CHAPTER XVII: Open Doors for the Child
From this follows a most important possibility. People do not have to become hurt and irrational. Children can be protected from most experiences of distress and helped to free themselves from those that do occur. It is possible for children to remain their real selves. Children can be allowed to grow up and become adults and yet remain the happy, loving, successful geniuses that they are inherently.
This is simple and clear even though it will not be easy to accomplish. We adults do not begin the change with a fresh slate. There is no one to take charge of, care for, and look after the children except us adults, and all of us are severely distressed and conditioned to pass similar distresses along to the children, even though we have the best intentions in the world.
The general trend of human progress is with us. The level of irrational behavior is lower as the generations pass. With many irregularities, people are acting more rationally, more human, are treating each other and their children better as the years go by.
This encouraging reality should not be obscured by the fresh outbursts of horror and discouragement emitted by viewers who panic as they take their first aware looks at how bad things are without comparing them with how bad things have been in the past. The trend toward being more rational is unmistakable in human history and human society, even though it is very uneven.
There is even clear indication of acceleration in human improvement, with only present mechanisms in operation. Many thoughtful people are aware of this. Their alarm has attached itself to the possibility that the improvement will be too slow to prevent social irrationality and hydrogen bombs from exploding together.

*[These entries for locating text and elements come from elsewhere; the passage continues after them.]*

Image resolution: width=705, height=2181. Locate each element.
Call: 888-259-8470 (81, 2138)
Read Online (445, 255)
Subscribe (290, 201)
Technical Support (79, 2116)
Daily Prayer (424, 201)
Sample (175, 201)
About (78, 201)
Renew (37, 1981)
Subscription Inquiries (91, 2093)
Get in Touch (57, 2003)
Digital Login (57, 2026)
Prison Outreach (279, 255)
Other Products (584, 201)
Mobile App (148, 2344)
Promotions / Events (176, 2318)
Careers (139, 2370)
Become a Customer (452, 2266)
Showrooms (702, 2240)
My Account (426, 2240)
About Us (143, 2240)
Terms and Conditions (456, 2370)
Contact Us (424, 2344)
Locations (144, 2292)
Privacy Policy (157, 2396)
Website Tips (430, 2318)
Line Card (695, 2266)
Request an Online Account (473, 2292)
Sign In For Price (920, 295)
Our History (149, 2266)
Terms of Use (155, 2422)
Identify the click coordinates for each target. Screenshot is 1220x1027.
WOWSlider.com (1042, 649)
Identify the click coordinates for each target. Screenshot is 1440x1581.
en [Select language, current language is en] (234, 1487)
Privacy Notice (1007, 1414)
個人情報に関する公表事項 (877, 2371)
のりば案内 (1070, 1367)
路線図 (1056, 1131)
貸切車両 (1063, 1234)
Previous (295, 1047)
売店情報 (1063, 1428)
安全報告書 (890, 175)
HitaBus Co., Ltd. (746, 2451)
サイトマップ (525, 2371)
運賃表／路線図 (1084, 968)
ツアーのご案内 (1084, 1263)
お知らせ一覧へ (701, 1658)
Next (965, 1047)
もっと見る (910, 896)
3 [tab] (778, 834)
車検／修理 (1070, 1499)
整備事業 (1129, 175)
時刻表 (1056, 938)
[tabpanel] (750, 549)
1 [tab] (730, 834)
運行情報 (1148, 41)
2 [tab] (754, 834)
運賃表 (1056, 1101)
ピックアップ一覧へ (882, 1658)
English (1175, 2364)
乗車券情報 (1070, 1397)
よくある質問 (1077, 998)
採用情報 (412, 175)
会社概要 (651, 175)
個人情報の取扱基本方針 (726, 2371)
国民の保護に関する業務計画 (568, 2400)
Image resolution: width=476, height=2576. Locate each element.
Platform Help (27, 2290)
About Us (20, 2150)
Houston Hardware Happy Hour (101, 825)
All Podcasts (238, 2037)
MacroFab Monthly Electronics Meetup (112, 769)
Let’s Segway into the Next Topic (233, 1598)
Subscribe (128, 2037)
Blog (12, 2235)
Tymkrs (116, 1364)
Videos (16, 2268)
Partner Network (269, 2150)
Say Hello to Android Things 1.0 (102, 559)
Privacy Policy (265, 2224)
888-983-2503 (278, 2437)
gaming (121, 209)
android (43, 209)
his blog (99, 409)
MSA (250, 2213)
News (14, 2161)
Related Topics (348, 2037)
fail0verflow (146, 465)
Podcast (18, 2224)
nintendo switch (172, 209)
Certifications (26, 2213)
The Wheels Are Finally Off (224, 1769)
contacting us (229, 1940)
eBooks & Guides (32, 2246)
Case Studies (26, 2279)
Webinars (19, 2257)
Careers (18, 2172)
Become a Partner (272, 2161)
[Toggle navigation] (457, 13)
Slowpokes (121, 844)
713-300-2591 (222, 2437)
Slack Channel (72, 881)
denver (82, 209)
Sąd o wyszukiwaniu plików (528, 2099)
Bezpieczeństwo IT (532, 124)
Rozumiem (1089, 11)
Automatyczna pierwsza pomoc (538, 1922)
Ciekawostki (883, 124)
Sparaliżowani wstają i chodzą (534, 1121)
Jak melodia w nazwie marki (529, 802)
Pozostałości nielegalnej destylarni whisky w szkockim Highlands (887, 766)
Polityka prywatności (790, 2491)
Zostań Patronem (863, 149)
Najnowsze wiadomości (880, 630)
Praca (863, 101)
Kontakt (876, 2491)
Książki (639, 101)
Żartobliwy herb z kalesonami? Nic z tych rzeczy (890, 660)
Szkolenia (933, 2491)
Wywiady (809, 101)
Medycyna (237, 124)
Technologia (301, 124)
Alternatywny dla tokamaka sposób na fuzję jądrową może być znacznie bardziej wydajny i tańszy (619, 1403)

There is progress in human affairs; yet the almost systematic transmission of irrationality from generation to generation goes on. An "intelligence from Mars" might well view the people of Earth as explorers have described some remote and primitive tribes all of whose members are ill with malaria. Sick all of their lives, it is difficult for these tribespeople to imagine what it would be like to feel well. It seems "normal" to them to drag through marginal lives, able to wrest only the scantiest of livings from the environment, and too miserable to enjoy what they do secure. Each child is born healthy, with a full potentiality for a good, rich life, but, immediately infected with malaria by the environment, the child soon succumbs to illness and drags through the rest of his/her life at the level of the rest of the tribe.
The "observer" from Mars might see Earth's people as they are, inhibited by the distress and irrational behavior patterns they assume are "normal," seldom suspecting their own true capacities. The Mars person might see Earth's children as they really are, born with tremendous capacities for mastering their environments, for enjoying themselves and for living well together, but quickly infected with the same kind of distress patterns which infest the adults, and in due time growing into "typical" irrational adults.
Even the beginnings of understanding as to how humans are hurt can make a decisive difference in how much distress loads upon our children. Parents who understand these mechanisms theoretically will still feel pressure to be "upset" at their children but they can resist that pressure to a great degree, and their children will respond to the difference very noticeably. These parents will know what is going on when children begin to discharge spontaneously after a hurt and will let them cry (or shake or laugh or storm) at least part of the distress out even though they still feel the conditioned urge to make them stop.
Enough parents have spent enough time by now trying to apply these principles to make it clear that even small efforts in this direction show up in impressive differences in the children. In happiness, in school work, in attitudes to others, in intelligence and creativity, these children who have been partly protected from hurt and allowed to unload these hurts that occur show a clear gain over their companions whose parents have not understood.